Actes des Apôtres, 17, 11.

LHERMET J, Pascal et la Bible, Paris, Vrin, 1931, p. 198.

PÉROUSE Marie, L’invention des Pensées de Pascal. Les éditions de Port-Royal (1670-1678), Paris, Champion, 2009, p. 131 sq.

 

Éclaircissements

 

Susceperunt verbum cum omni aviditate, scrutantes Scripturas si ita se haberent.

 

Lhermet J., Pascal et la Bible, Paris, Vrin, 1931, p. 198. Citation tronquée de la Vulgate, Pascal supprime quotidie. Mais la Vulgate n’impose pas diligenter, adopté par certains éditeurs.

Actes des Apôtres, 17, 11. Il s’agit des Juifs de Bérée (ou Béroé, ou Béroea, autrefois Émathie, sur l’Haliacmon), ville de Macédoine, où saint Paul prêcha (et non des Juifs de Thessalonique, comme l’indique par erreur l’édition Brunschvicg, t. XIV, p. 136). « Ils reçurent la parole avec la plus grande avidité, cherchant tous les jours dans l’Écriture s’il en était ainsi ». Le contexte donne des compléments intéressants : Paul se trouve à Thessalonique, où il prêche à la synagogue aux juifs de la ville ; mais quoique quelques-uns d’entre eux aient cru, « les Juifs [g. qui n’avaient pas voulu croire], étant poussés d’un faux zèle, prirent avec eux quelques méchants hommes de la lie du peuple, et ayant excité un tumulte, ils troublèrent toute la ville », et voulurent enlever Paul et Silas, et les mener devant le peuple » (Actes, XVII, 5). Paul et Silas s’en vont alors à Béroé : « or les Juifs de Béroé étaient de plus honnêtes gens que ceux de Thessalonique, et ils reçurent la parole avec beaucoup d’affection et d’ardeur, examinant tous les jours les Écritures, pour voir si ce qu’on leur disait était véritable » (tr. Sacy). La traduction du Nouveau Testament de Mons de 1667 est un peu différente, mais revient substantiellement au même : « Or ces Juifs de Beroée étaient d’un naturel plus noble et plus équitable que ceux de Thessalonique, et ils reçurent la parole avec une extrême avidité, examinant tous les jours les Écritures pour voir si ce qu’on leur disait était véritable ».

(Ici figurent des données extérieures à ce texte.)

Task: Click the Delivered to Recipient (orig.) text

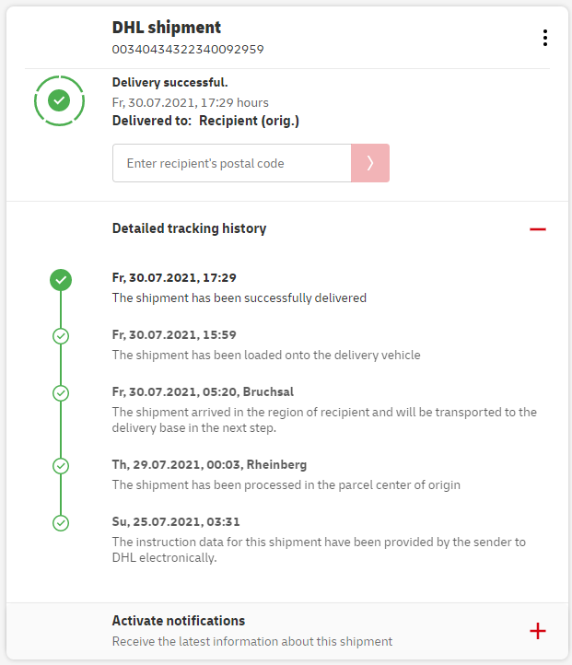Action: [205, 121]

Pérouse Marie, L’invention des Pensées de Pascal. Les éditions de Port-Royal (1670-1678), p. 131 sq., remarque le caractère révélateur de cet extrait des Actes des apôtres, qui décrit l’empressement mêlé de rigueur intellectuelle avec lequel les Juifs de Bérée accueillirent la parole de Paul et Silas, zèle lucide qui symbolise bien ce que doit être la soumission et l’usage de la raison. C’est bien l’attitude de soumission, à laquelle s’ajoute l’usage de la raison dans l’examen de la conformité de ce qui est dit avec ce qui est réel. La soumission n’exclut donc pas l’usage critique de la raison, pour ce qui touche les marques d’authenticité des documents.

L’importance de ce fragment tient au fait qu’il ajoute une importante nuance à ce qui a été formulé dans le fragment précédent, Soumission 4 (Laf. 170, Sel. 201) : il montre que, dans l’examen des textes, soumission et usage de la raison ne sont pas radicalement disjoints, mais qu’une saine méthode exige qu’on les associe étroitement : les Juifs de Bérée reçoivent les Écritures avec le respect nécessaire pour ce qu’elles révèlent, mais ils exercent leur esprit critique dans la vérification des faits révélés.

Peut-être faut-il voir dans cette citation, qui montre comment des hommes de bonne volonté sont capables d’user dans la lecture d’un texte à la fois de respect et d’esprit critique, une référence discrète à la manière dont on devrait procéder dans la recherche des cinq propositions dans l’Augustinus de Jansénius.